## START RECORDS TO USE

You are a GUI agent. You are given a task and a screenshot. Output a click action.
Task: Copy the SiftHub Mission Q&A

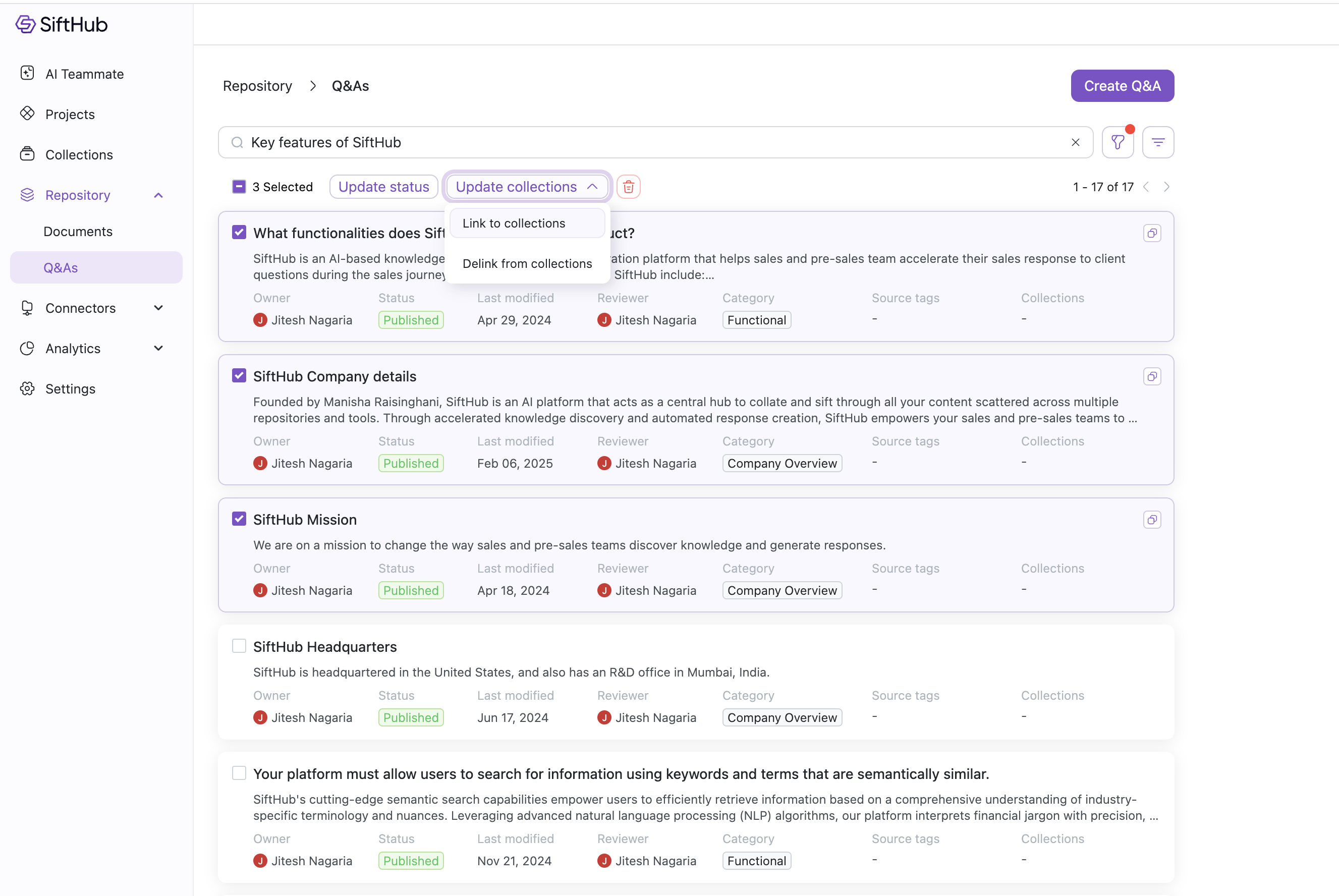tap(1151, 520)
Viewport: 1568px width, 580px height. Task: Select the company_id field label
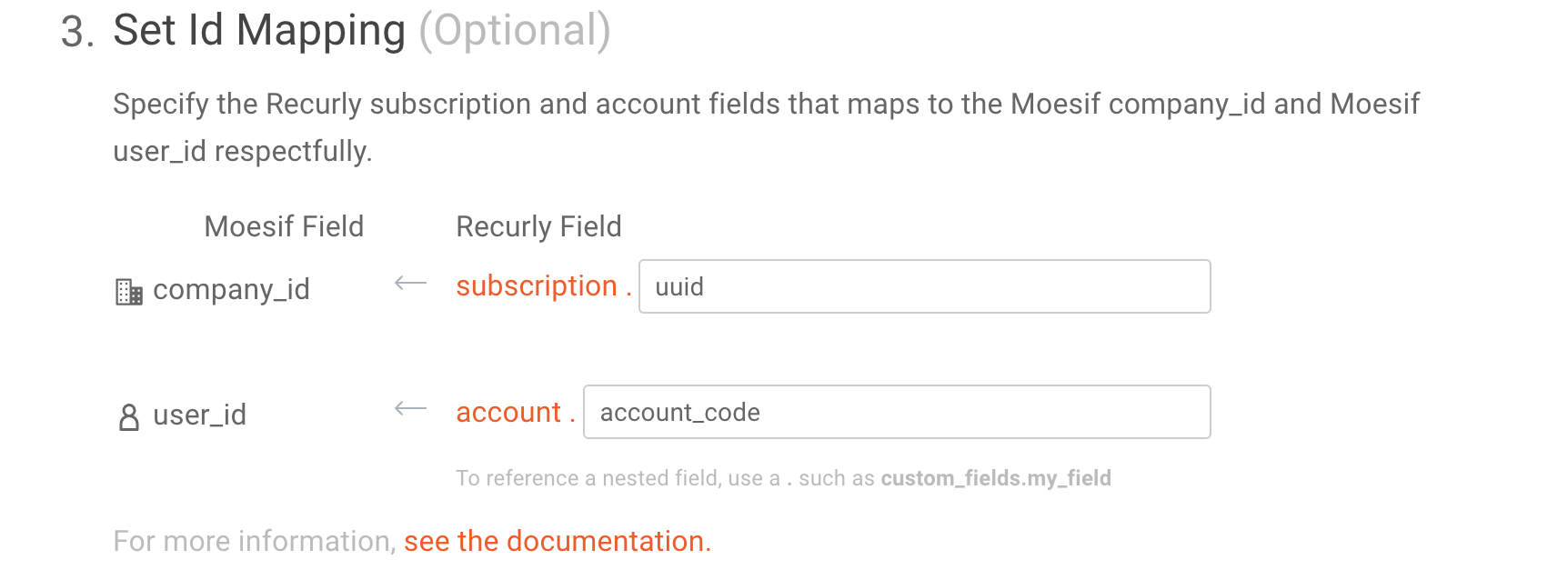coord(231,289)
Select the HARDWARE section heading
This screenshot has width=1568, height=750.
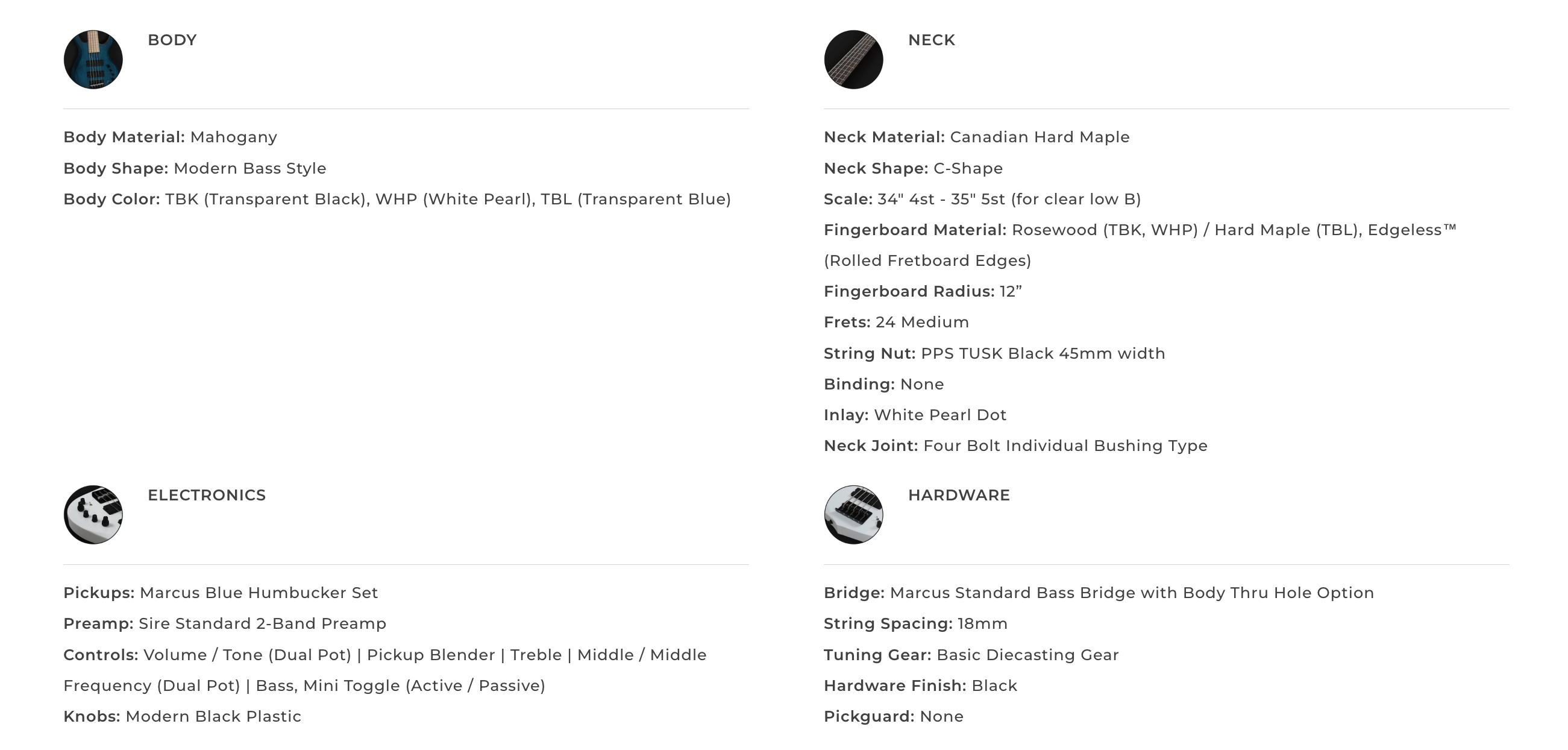959,496
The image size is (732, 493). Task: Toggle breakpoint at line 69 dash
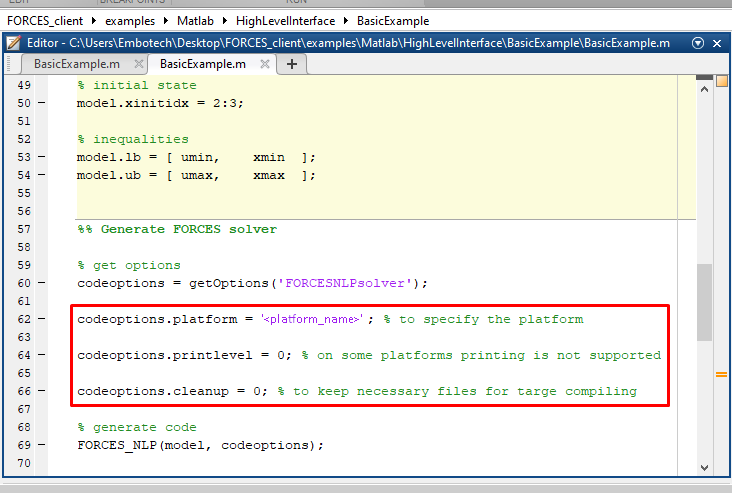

## END RECORDS TO USE

## WHAT NEEDS TO BE DONE:
Rewrite the listing above as a numbered list with one item per line, skipping blank lines. Leave the pictures out.

## TASK ANSWER:
1. You are a GUI agent. You are given a task and a screenshot. Output a click action.
2. Task: Copy the SiftHub Mission Q&A
3. tap(1151, 520)
4. Viewport: 1568px width, 580px height. Task: Select the company_id field label
5. coord(231,289)
6. Select the HARDWARE section heading
7. This screenshot has width=1568, height=750.
8. 959,496
9. The image size is (732, 493). Task: Toggle breakpoint at line 69 dash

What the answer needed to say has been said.